What sort of omens about the health and future of our species might a contemporary haruspex divine from examining our insides? And how has our landscape and our homes, filled with off-gassing plastic and chemicals left its mark in our anatomy? These works can also be seen as a portrait of contemporary man, as the materials we created and which shape our world become a mirror image of the self. Likewise, as landscapes, they are not so much a depiction of a space, traditionally untouched and natural, but a conceptual consideration of how everyday materials, turned on their head, can register life through a vocabulary that brings us closer to what is really going on in society, both in and out of cities. These artificial materials unknowingly regulate our perception of the world around us and reinterpret what it means to be closer to nature.
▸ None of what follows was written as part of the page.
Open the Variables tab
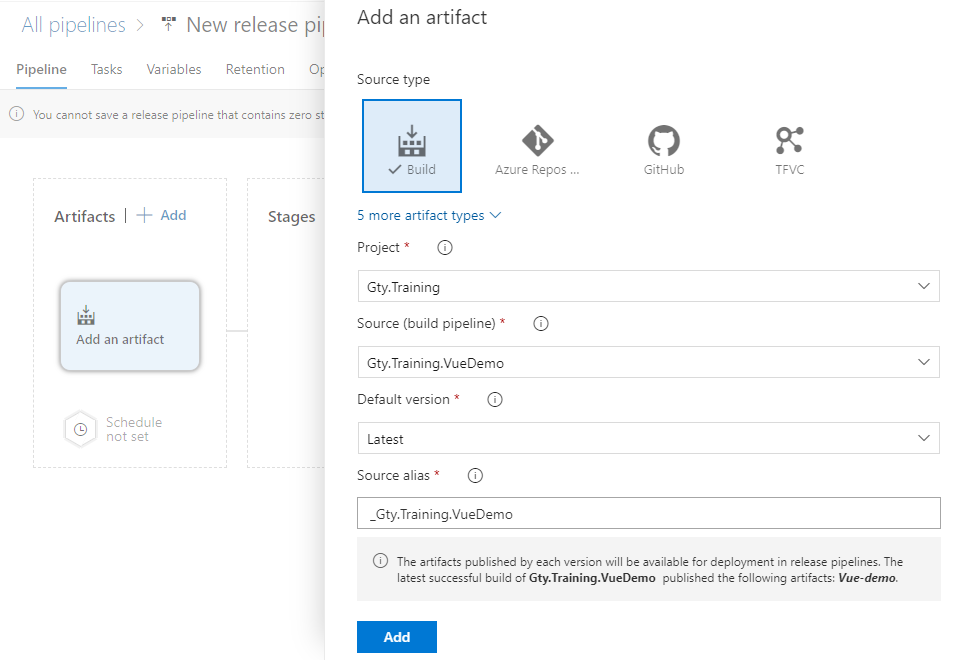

Nick van Woert (b. 1979, Reno, NV) is a Brooklyn-based artist. He received his MFA from Parsons in 2007 and completed residencies at Zabludowicz, in Sarvisalo, Finland; and at The Edward Albee Foundation in Montauk, New York. His work has shown widely, both nationally and abroad, including recent museum exhibitions at the Gemeentemuseum Den Haag in The Hague, Netherlands; and at MAMbo, the Museum of Modern Art in Bologna, Italy. Solo gallery exhibitions include GRIMM in Amsterdam; Yvon Lambert in Paris and New York; L&M in Los Angeles; and Moran Bondaroff in Los Angeles. Upcoming exhibitions include GRIMM, New York in June and Patron Gallery, Chicago in September 2017.